======== Supplied data

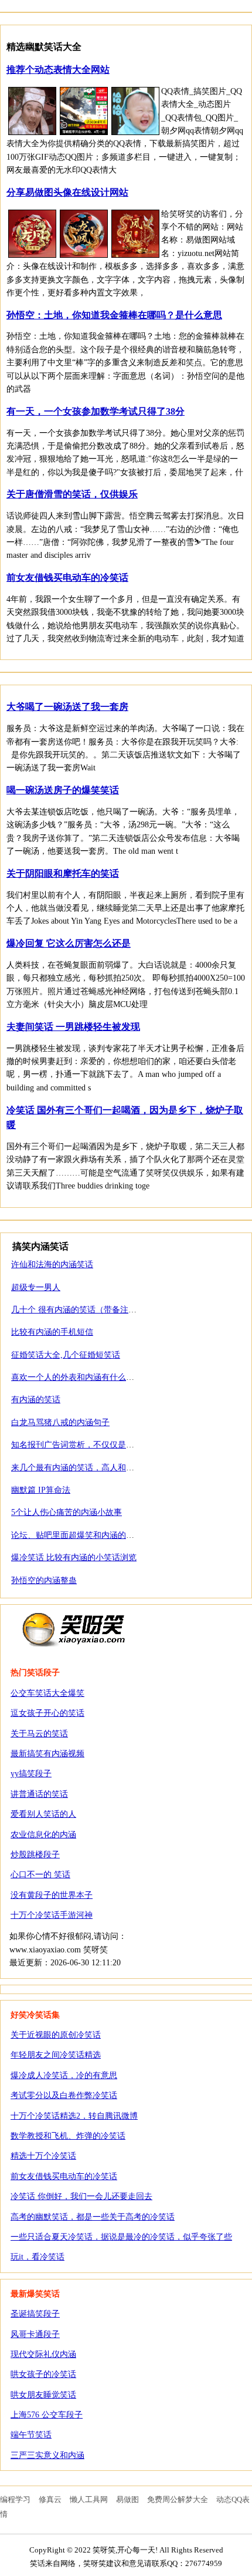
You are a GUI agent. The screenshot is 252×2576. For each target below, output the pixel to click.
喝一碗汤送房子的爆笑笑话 (62, 790)
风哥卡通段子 (35, 2334)
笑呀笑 (74, 1628)
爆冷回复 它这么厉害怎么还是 (68, 943)
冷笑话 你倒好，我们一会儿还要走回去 (81, 2196)
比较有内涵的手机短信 (52, 1332)
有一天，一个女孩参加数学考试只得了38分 (95, 411)
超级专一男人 (35, 1287)
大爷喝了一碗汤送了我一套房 (67, 707)
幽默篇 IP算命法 (40, 1490)
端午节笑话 (31, 2434)
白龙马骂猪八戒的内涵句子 (60, 1422)
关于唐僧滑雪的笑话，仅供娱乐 (72, 494)
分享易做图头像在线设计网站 (67, 192)
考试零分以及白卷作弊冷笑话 (64, 2095)
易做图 (127, 2499)
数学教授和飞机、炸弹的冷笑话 (68, 2135)
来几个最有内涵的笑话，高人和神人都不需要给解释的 (109, 1467)
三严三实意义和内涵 (47, 2455)
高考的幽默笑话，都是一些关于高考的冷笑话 (93, 2217)
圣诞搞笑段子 (35, 2313)
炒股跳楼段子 (35, 1854)
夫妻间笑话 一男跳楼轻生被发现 (73, 1027)
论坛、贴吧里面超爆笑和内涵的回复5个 (83, 1535)
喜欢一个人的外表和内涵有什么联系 (76, 1377)
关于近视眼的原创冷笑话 (56, 2035)
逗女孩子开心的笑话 (47, 1713)
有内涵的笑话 (35, 1399)
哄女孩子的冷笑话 (43, 2374)
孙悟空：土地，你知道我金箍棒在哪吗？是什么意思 (114, 315)
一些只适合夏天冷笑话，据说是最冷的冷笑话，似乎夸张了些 (121, 2236)
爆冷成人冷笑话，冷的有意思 (64, 2075)
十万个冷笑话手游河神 (52, 1915)
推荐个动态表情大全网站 (58, 70)
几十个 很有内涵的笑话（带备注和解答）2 (88, 1309)
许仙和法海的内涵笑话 (52, 1264)
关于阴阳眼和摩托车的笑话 (62, 873)
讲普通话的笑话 (39, 1794)
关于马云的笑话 (39, 1733)
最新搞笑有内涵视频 (47, 1753)
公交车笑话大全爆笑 (47, 1693)
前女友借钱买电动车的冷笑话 (67, 577)
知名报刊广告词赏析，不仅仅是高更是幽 (85, 1444)
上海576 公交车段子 (47, 2414)
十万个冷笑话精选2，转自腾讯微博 (74, 2116)
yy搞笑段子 (31, 1773)
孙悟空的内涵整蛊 (44, 1580)
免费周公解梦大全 (177, 2499)
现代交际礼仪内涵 (43, 2354)
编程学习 (15, 2499)
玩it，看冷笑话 (37, 2256)
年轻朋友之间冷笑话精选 (56, 2054)
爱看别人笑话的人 (43, 1814)
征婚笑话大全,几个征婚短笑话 (65, 1355)
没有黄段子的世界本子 (52, 1895)
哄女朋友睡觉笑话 (43, 2394)
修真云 (50, 2499)
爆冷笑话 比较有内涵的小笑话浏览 (74, 1557)
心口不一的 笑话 (40, 1874)
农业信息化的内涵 (43, 1834)
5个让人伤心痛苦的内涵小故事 (66, 1512)
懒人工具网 (89, 2499)
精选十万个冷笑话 (43, 2155)
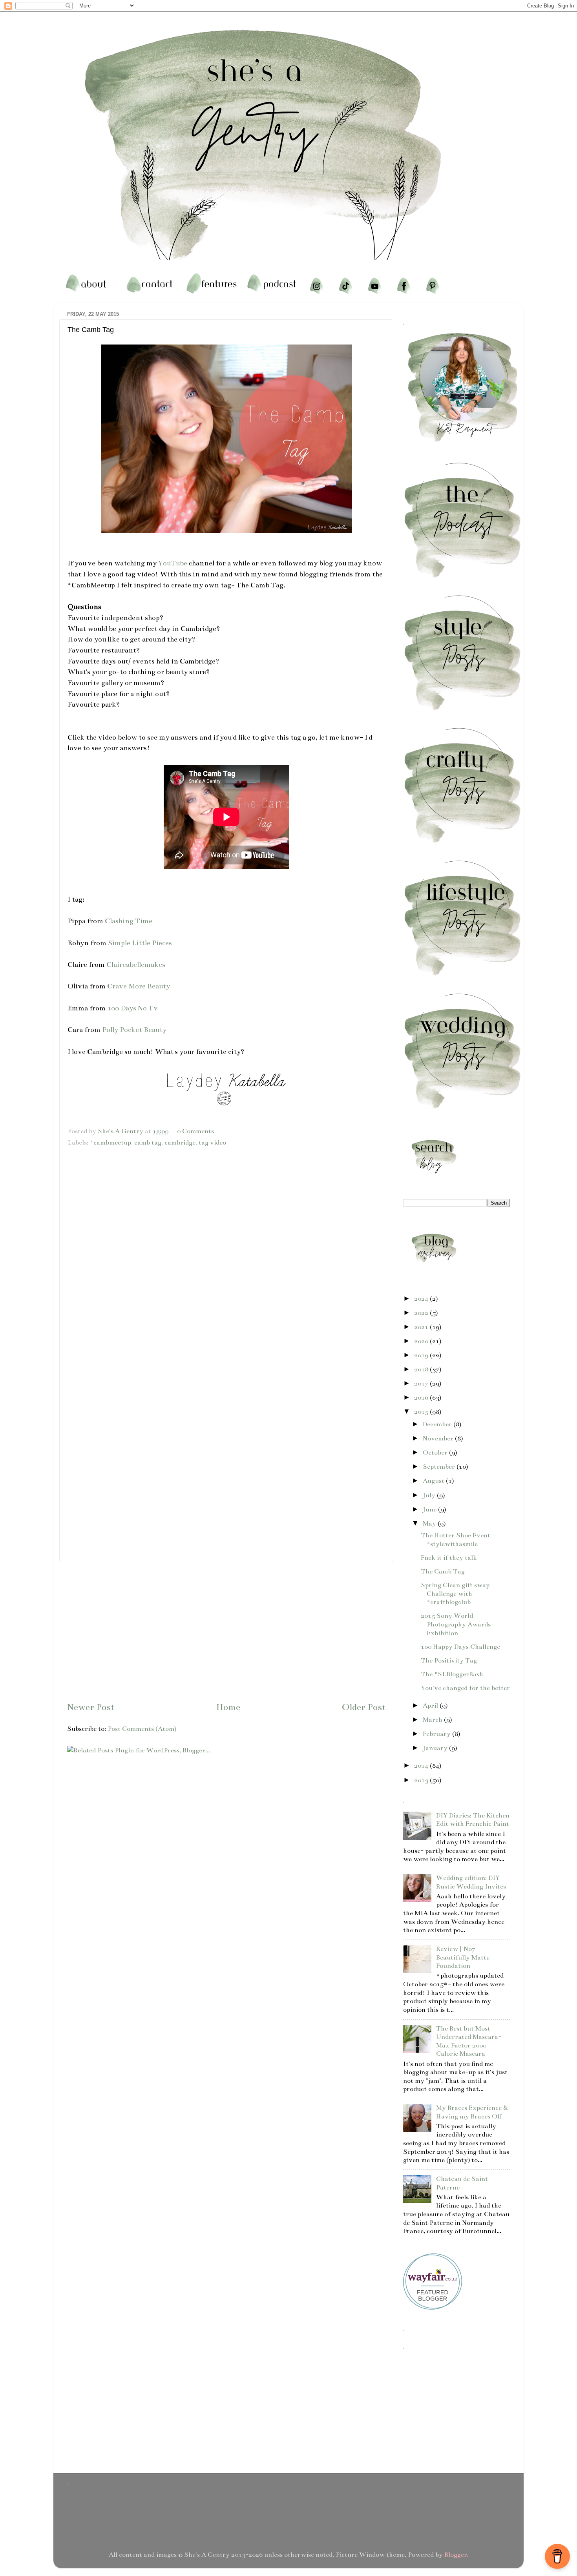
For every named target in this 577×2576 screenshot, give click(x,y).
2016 (422, 1398)
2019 (422, 1355)
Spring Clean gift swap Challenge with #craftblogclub (455, 1593)
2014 (422, 1766)
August (434, 1481)
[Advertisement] (226, 1631)
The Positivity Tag (449, 1660)
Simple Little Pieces (140, 943)
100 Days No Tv (132, 1008)
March (433, 1720)
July (430, 1495)
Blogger (455, 2555)
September (439, 1467)
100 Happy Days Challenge (460, 1647)
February (437, 1734)
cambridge (179, 1143)
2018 (422, 1369)
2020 (422, 1341)
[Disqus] (226, 1250)
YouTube (172, 563)
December (438, 1424)
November (439, 1438)
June (430, 1509)
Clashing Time (128, 921)
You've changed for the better (465, 1688)
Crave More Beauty (138, 986)
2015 (422, 1412)
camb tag (147, 1143)
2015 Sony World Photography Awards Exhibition (456, 1624)
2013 (422, 1780)
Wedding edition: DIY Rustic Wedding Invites (471, 1882)
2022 (422, 1313)
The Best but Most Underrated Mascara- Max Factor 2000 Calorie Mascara (468, 2041)
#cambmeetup (110, 1143)
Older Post (363, 1706)
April (431, 1706)
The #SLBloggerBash (452, 1674)
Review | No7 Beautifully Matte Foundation (462, 1957)
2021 (422, 1327)
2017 (422, 1383)
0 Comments (195, 1131)
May (430, 1524)
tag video (212, 1143)
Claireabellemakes (135, 964)
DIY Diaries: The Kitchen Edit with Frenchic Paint (472, 1820)
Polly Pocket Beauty (134, 1029)
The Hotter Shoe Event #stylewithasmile (455, 1539)
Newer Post (90, 1706)
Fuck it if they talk (449, 1558)
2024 (422, 1299)
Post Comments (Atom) (142, 1729)
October (436, 1453)
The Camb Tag (443, 1571)
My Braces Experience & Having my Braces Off (472, 2112)
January (436, 1748)
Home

================

## Exercise objective
Which lines in the entries above contain "click"? Pull each of them out.

## Response for this exercise
You are a GUI agent. The screenshot is 252×2576. For each target below, output the pixel to click.
For every named target in this 577×2576 screenshot, give click(x,y).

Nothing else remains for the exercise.